Take it to the House(hold)!

by Angel Putman | January 26, 2016


What is a “household?”

Nielsen defines it as:
A home with “at least one operable TV/Monitor with the ability to deliver video via traditional means of antennae, cable STB or Satellite receiver and/or with a broadband connection.”

When placing local TV ads in various markets of all sizes, how do you compare budgets and keep it apples to apples and not grapes to watermelons?

That’s where TV Households come in to play.

How do you know if you are spending the “right” budget on TV? Well, that can be a range, but to see if you are in the ballpark, we compare your spending to that of tenured clients that have mature budgets.

What if your market has 300,000 households and another client’s market has 1,000,000? We take the budget and divide it by the number of households. That evens out the playing field. So, from Houston to Rochester, the comparison is accurate.

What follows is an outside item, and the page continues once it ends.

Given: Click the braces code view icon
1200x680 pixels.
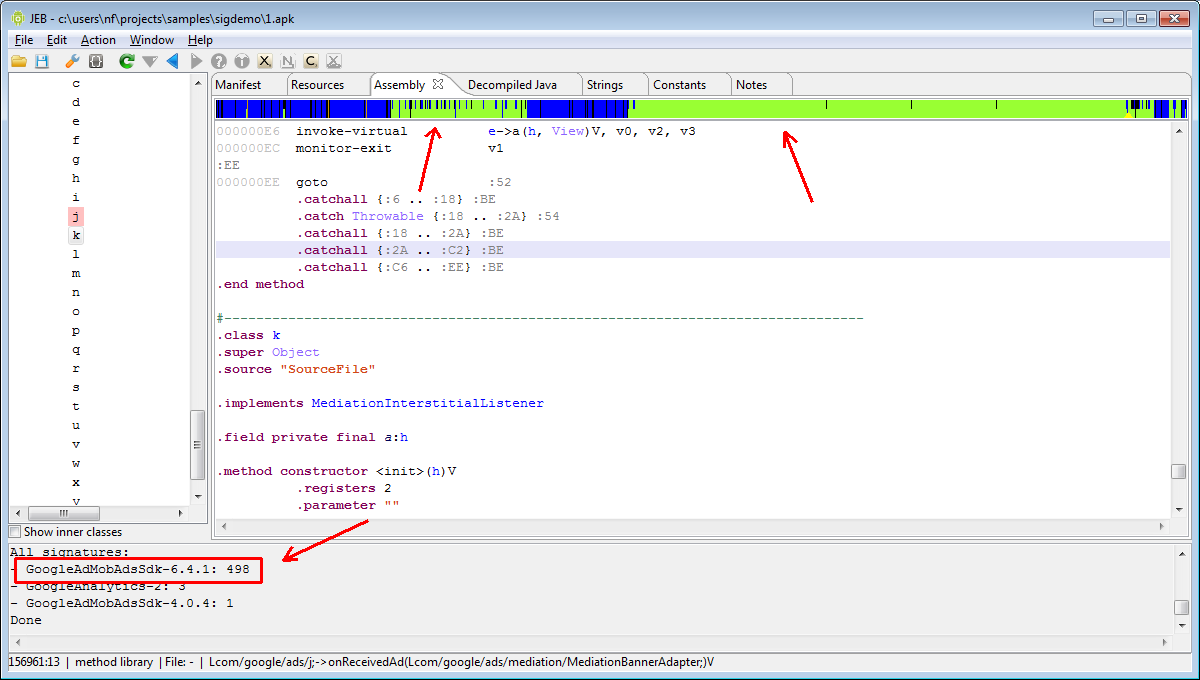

If you are spending $0.15 per household, then you are probably not spending enough. Consider growing that number in increments and working towards $0.80 per household. That should yield a healthy schedule with spots on every station and 4-5 days per week.

How do we know this? We took years of reliable data provided by clients and divided their annual spend by their total households. These clients’ businesses are mature, and they have built their budgets over many years.

Spend per household…yet another way to use data to make marketing decisions. (And, another peek behind the media curtain.)